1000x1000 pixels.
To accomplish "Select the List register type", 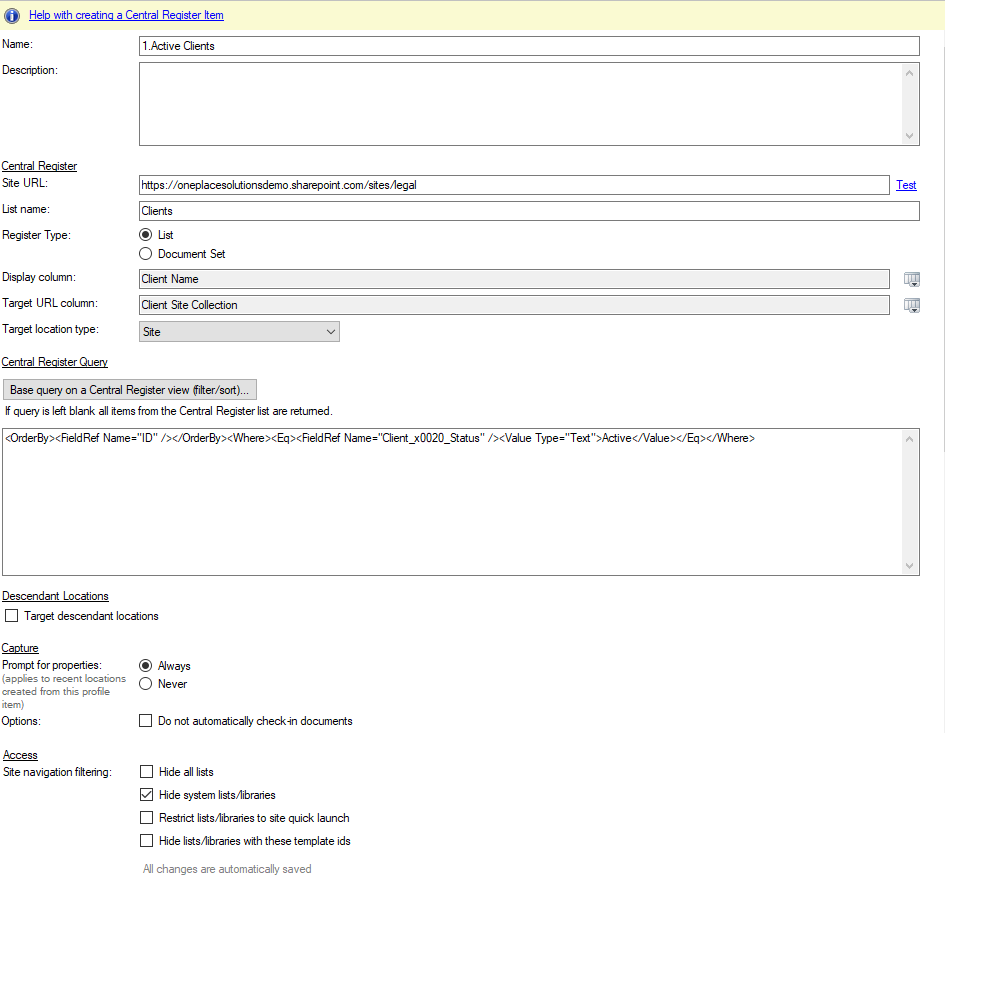I will [146, 235].
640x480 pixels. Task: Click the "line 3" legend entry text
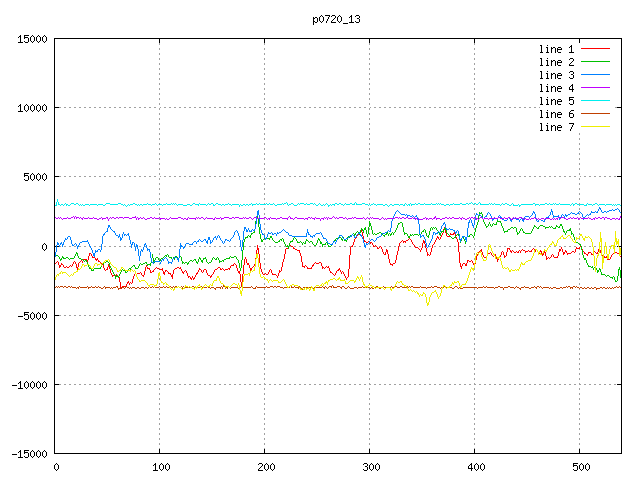[556, 75]
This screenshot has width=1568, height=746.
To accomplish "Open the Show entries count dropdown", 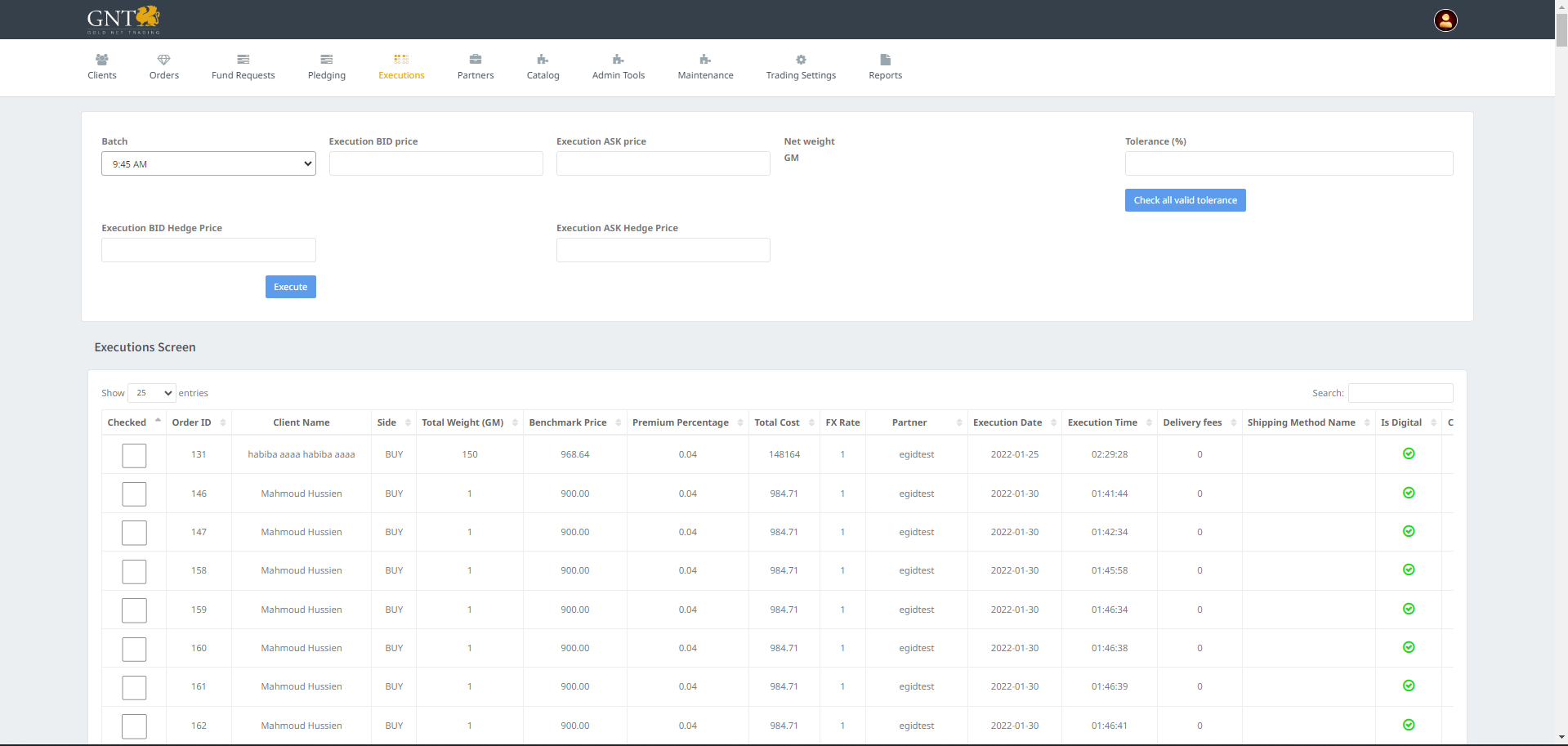I will click(x=152, y=393).
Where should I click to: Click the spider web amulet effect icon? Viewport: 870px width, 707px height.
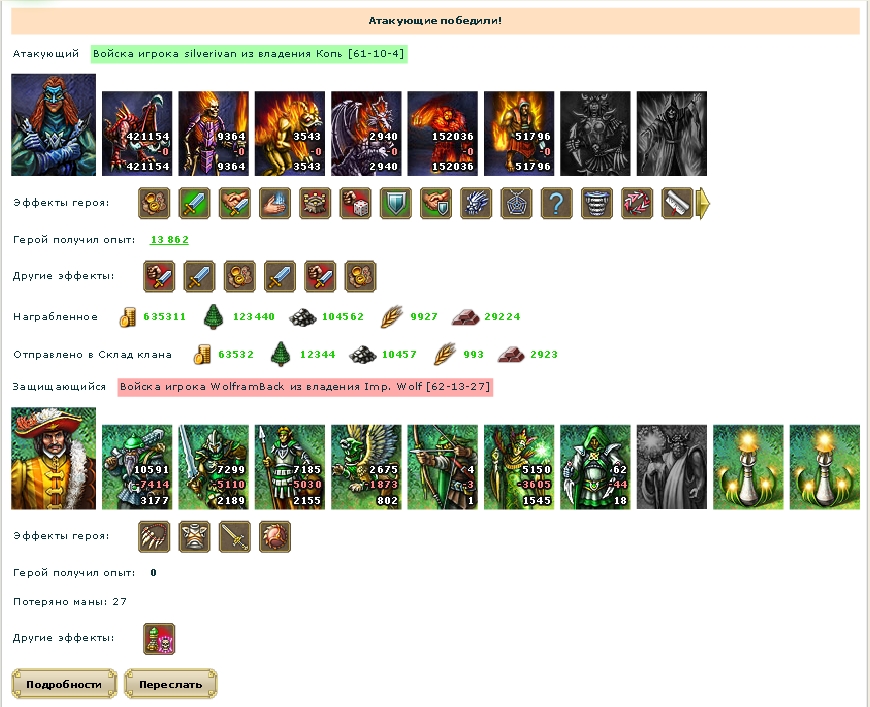pyautogui.click(x=516, y=203)
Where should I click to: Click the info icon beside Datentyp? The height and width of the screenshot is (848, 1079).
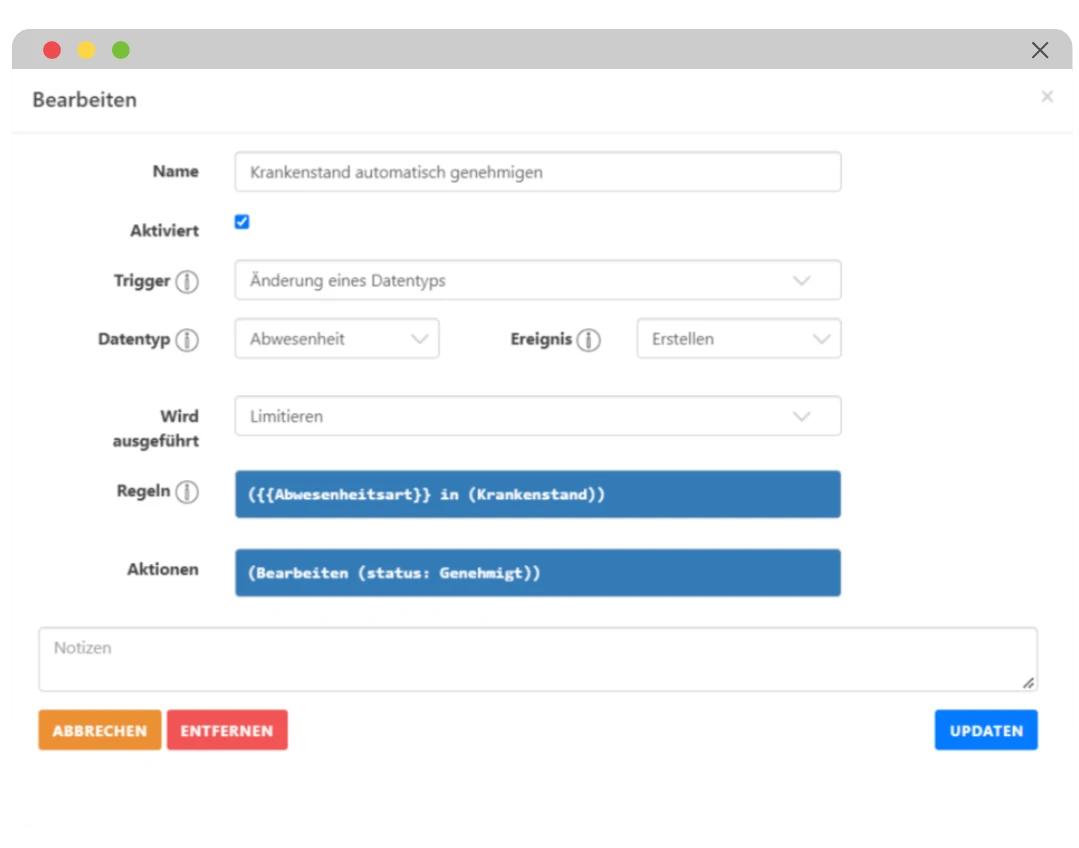(187, 340)
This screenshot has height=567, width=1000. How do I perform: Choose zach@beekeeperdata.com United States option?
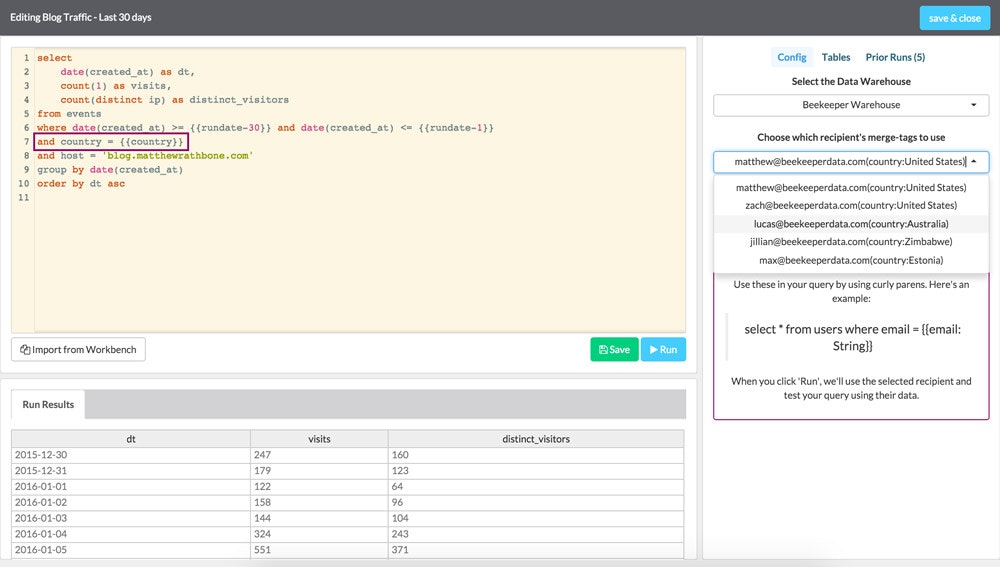click(x=851, y=206)
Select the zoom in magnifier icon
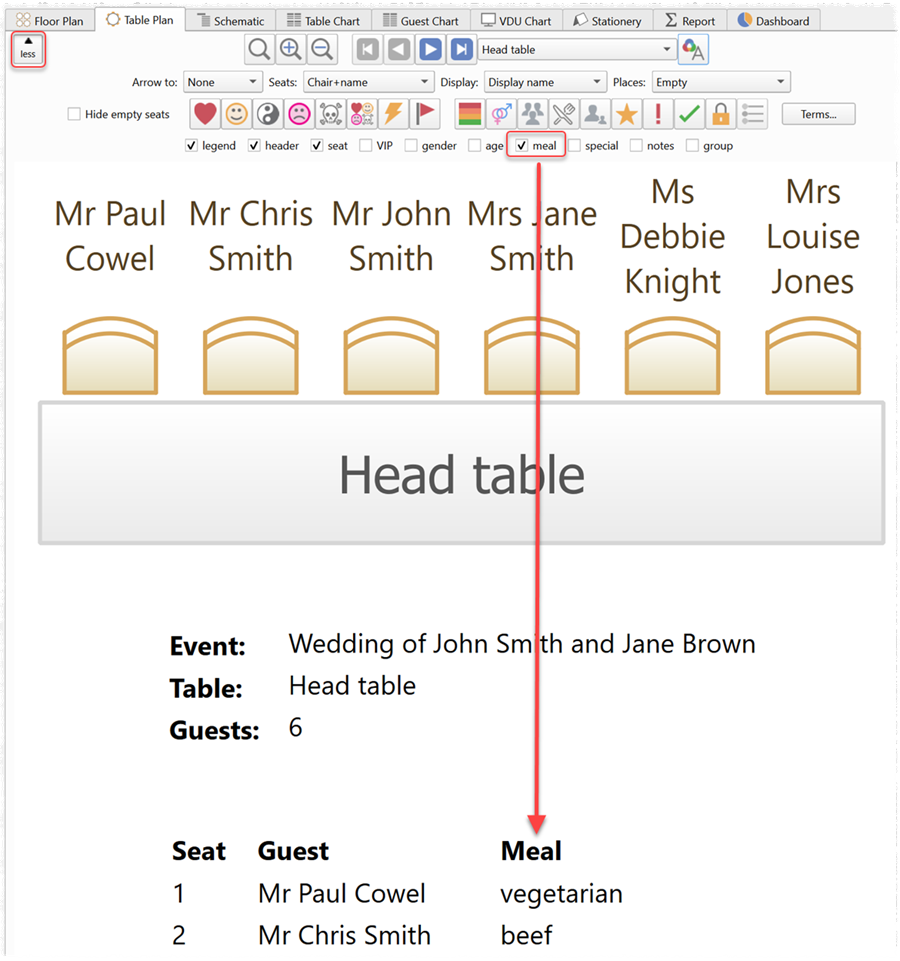900x961 pixels. (291, 48)
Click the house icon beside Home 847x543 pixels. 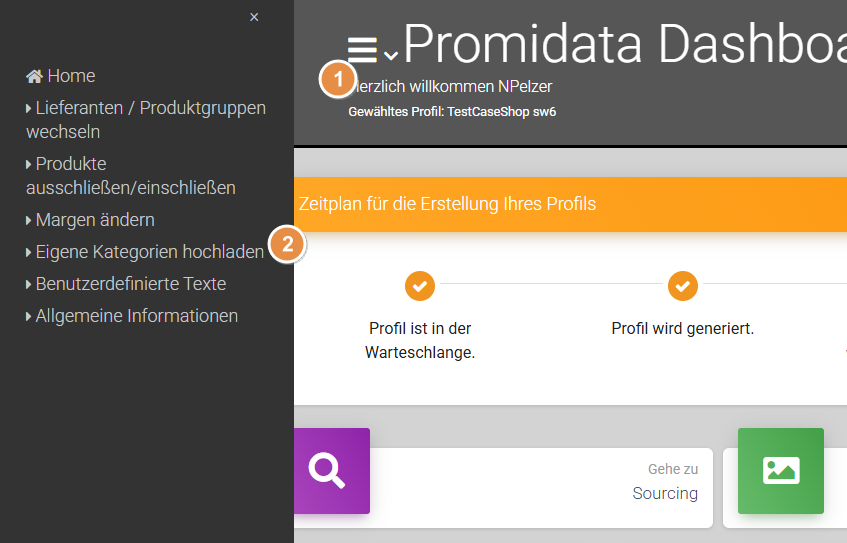point(34,76)
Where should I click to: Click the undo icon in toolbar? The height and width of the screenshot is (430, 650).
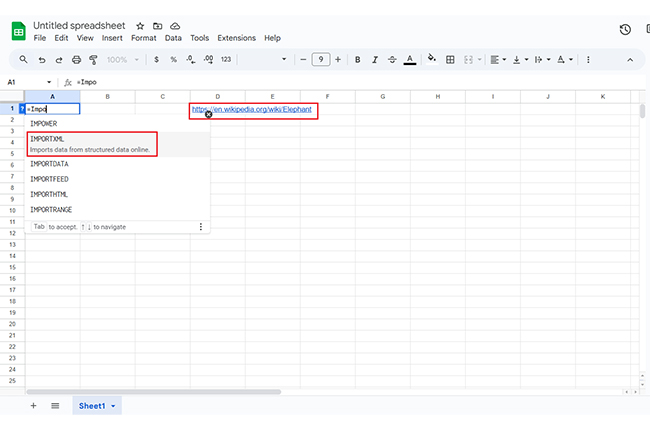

----------

TASK GOAL>
Repeat the lines from the line containing "Where should I click to: Click the info" through the line containing "900x961 pixels. (291, 48)", inclusive, exactly as they appear, leaving out the pictures.

RESPONSE>
Where should I click to: Click the info icon beside Datentyp? The height and width of the screenshot is (848, 1079).
(187, 340)
This screenshot has height=567, width=1000. How do I perform: Choose zach@beekeeperdata.com United States option?
click(x=851, y=206)
Select the zoom in magnifier icon
900x961 pixels. (291, 48)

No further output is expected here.